Artikel

Nyepi, Pandemi, Sunyi

Setahun sudah pandemi mengubah kebiasaan hidup umat. Hingar bingar Pulau Seribu Pura berubah sepi. Umat sejenak diajak menepi, merenungi diri. Hingga tak terasa, Nyepi kedua harus dirayakan bersama pandemi. Pergantian tahun, umat diajak kembali introspeksi diri. Nyepi, pandemi, dan sunyi menjadi rangkaian kehidupan normal baru yang harus dibiasakan umat selanjutnya.

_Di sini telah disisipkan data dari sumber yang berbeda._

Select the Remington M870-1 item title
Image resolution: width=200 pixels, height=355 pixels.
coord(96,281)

Pada Nyepi, umat sudah terbiasa dengan brata (pengendalian diri). Saat Nyepi, umat menjalankan Catur Brata Penyepian, yaitu Amati Karya (tidak bekerja), Amati Geni (tidak menyalakan api), Amati Lelungan (tidak bepergian), dan Amati Lelanguan (tidak bersenang-senang). Selama pandemi, brata yang umat lakukan bahkan lebih masif melalui protokol 5M, yaitu memakai masker, mencuci tangan, menjaga jarak, menjauhi kerumunan, dan mengurangi mobilitas. Sebuah pengendalian diri yang hingga kini masih sulit dilakukan secara disiplin, mengingat umat adalah makhluk sosial dengan tradisi gotong royong yang kental. Hingga akhirnya, sunyi tak bisa dihindari. Biasanya acara Yadnya dihadiri ratusan hingga ribuan umat, kini dibatasi hanya 50 orang, misalnya. Sisi baiknya, sunyi menjadi sebab berkurangnya polusi suara dan polusi udara di Bali.

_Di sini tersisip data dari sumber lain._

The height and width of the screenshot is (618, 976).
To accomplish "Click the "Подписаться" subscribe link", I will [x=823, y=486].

Ditinjau dari dimensi waktu, pada hari Tilem Kasanga terjadi pergantian tahun menurut Caka. Hari Tilem Kasanga ini menandai peralihan tahun Caka dalam perhitungan Hindu Bali. Keadaan ini menyebabkan Hari Nyepi menjadi tahun Caka baru yang jatuh pada Sasih Kadasa. Kata kadasa selain berarti kesepuluh juga dapat diinterpretasikan sebagai sesuatu yang berarti bersih. Oleh karena itu, Hari Raya Nyepi yang diadakan pada paruh terang pertama (penanggal pisan) masa kesepuluh (Sasih Kadasa) dipandang sebagai hari bersih untuk memulai lembaran hidup baru di tahun Caka yang baru.

Setelah setahun hidup dengan pengendalian diri, apakah pada tahun yang baru ini umat telah terbiasa? Sebab tak ada yang tahu kapan pandemi ini akan berakhir. Sebab bukan hanya Bali yang merasakan, melainkan seluruh dunia.

Menarik garis makna kadasa sebagai sepuluh yang diartikan sebagai bersih, brata yang umat lakukan selama pandemi hendaknya dipandang sebagai momen bersih-bersih diri (bhuana alit) dan semesta (bhuana agung). Bahwa selama ini, bhuana alit telah dikuasai oleh sifat rajas (keserakahan) dan tamas (kenafsuan) dalam mencapai tujuan kehidupan. Selama Bali menjadi destinasi pariwisata dunia, bhuana agung pun terkena dampak buruknya, mulai dari pencemaran lingkungan akibat sampah, alih fungsi lahan, hingga persoalan krisis air.

Selain itu, harus ada langkah penyeimbangan dalam bersih-bersih pikiran. Mengapa mebanten menggunakan sajen yang akhirnya menimbulkan banyak sampah? Mengapa brata harus dilakukan saat Nyepi? Maka tidak ada jawaban "nak mulo keto" terhadap segala hal yang dilakukan umat, termasuk menjawab pertanyaan-pertanyaan tersebut. Sebab, yakinlah bahwa segala hal tersebut memiliki makna yang harus dimaknai.